Ghana et Royaume-Uni récupèrent 15 millions de dollars

Une enquête Ghana-Royaume-Uni montre comment l’analyse blockchain peut passer de la trace numérique à l’indemnisation des victimes.

Chainalysis a détaillé le 16 juin une enquête dans laquelle l’Economic and Organized Crime Office du Ghana, la National Crime Agency britannique, Europol et des partenaires privés ont identifié, gelé puis saisi environ 15,1 millions de dollars liés à une plateforme frauduleuse d’investissement en ligne. Les fonds, selon Chainalysis, sont désormais préparés pour être restitués à des victimes au Ghana et au Royaume-Uni. Le fait central n’est donc pas seulement une saisie crypto. C’est le passage d’une analyse de transactions à une récupération concrète d’argent pour des victimes.

L’affaire commence par un signal venu d’un acteur de marché. Des équipes de conformité d’OKX repèrent une activité inhabituelle liée à une promesse de rendements élevés, puis transmettent l’information à Europol. L’enquête remonte ensuite vers le Royaume-Uni, puis vers le Ghana, où les autorités identifient une structure locale associée à un groupe criminel sino-malaisien.
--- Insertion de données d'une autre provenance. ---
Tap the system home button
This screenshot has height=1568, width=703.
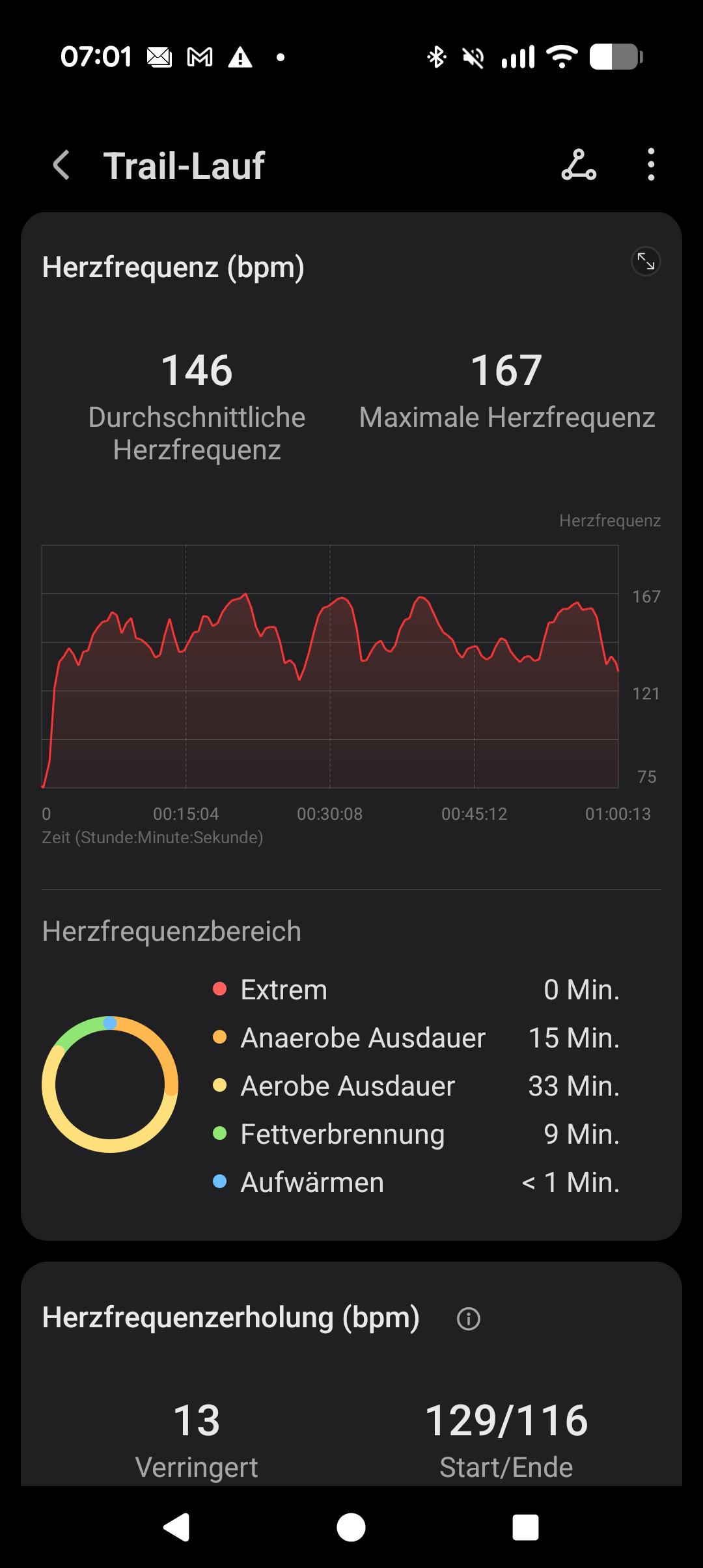click(351, 1527)
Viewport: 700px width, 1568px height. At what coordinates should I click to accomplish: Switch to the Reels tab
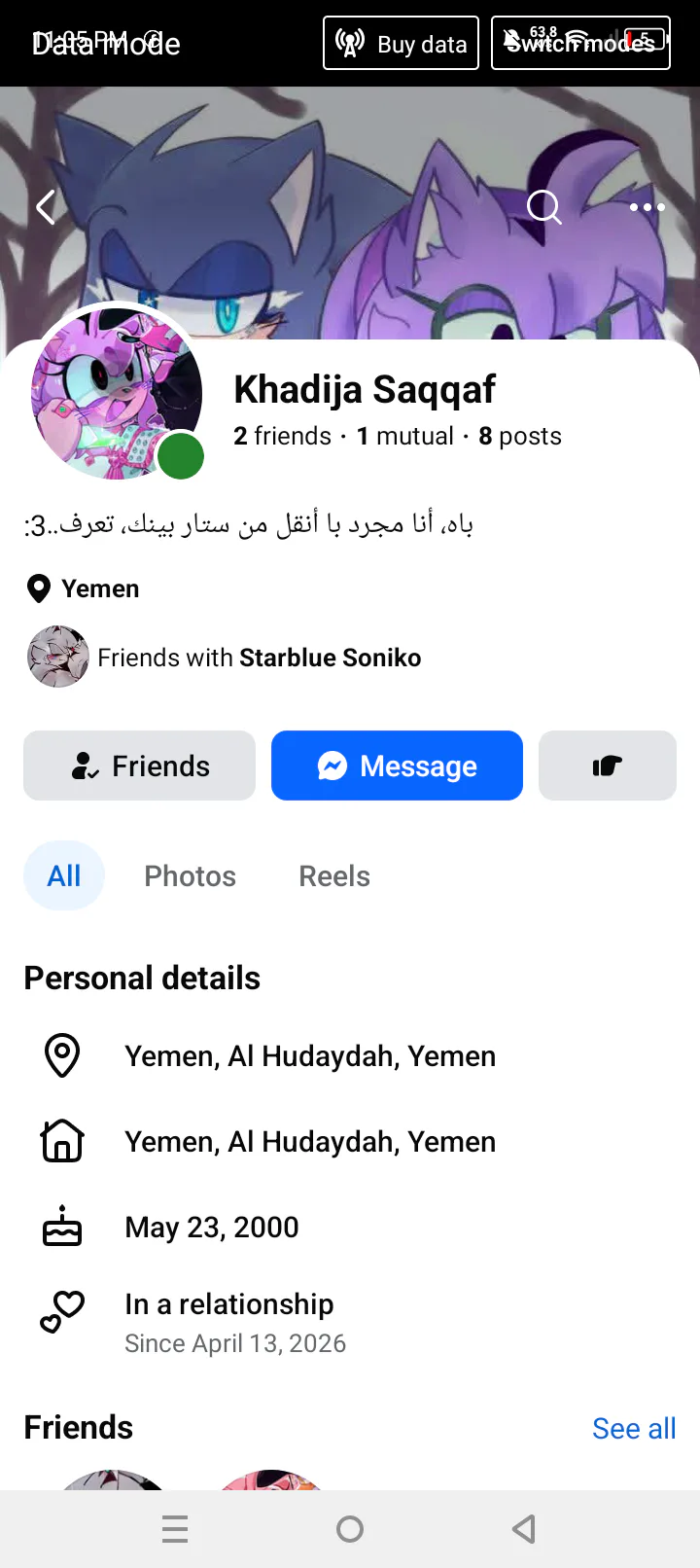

La mécanique décrite est classique dans les fraudes d’investissement : une interface crédible, des soldes qui semblent progresser, des points gagnés par le commerce en ligne ou le parrainage, puis des flux réels qui quittent les victimes et circulent par différents actifs numériques.

Le point technique important concerne la lecture des chaînes. EOCO et la NCA ont utilisé Chainalysis Reactor pour regrouper des adresses liées, suivre les mouvements et relier des portefeuilles qui paraissaient séparés à une même opération. Les enquêteurs ont identifié des produits criminels équivalant à 119,4 BTC, 93 ETH et 2,85 millions d’USDT, répartis sur près de vingt coins et tokens. Cette dispersion n’est pas un détail : elle montre comment les fraudeurs essaient de rendre l’argent moins lisible en le fragmentant. L’analyse blockchain sert ici à reconstruire une image commune, consultable par plusieurs autorités, au lieu de juxtaposer des rapports nationaux incomplets.

L’autre enseignement est juridique. Chainalysis indique qu’EOCO a d’abord utilisé un pouvoir administratif de gel de 14 jours, puis obtenu une décision de justice pour maintenir le gel pendant l’enquête. Cette rapidité compte, car des actifs crypto peuvent être déplacés en quelques minutes. La vente des actifs saisis, avec ComplyCrypto et Zodia Custody, a ensuite permis de placer environ 15,1 millions de dollars sur un compte dédié au Ghana. La brève leçon pour le secteur blockchain est sobre : la transparence des registres ne suffit pas, mais elle devient utile quand elle rencontre des échanges vigilants, des outils d’analyse, des pouvoirs de gel proportionnés et une coopération internationale assez rapide pour transformer une trace numérique en restitution réelle.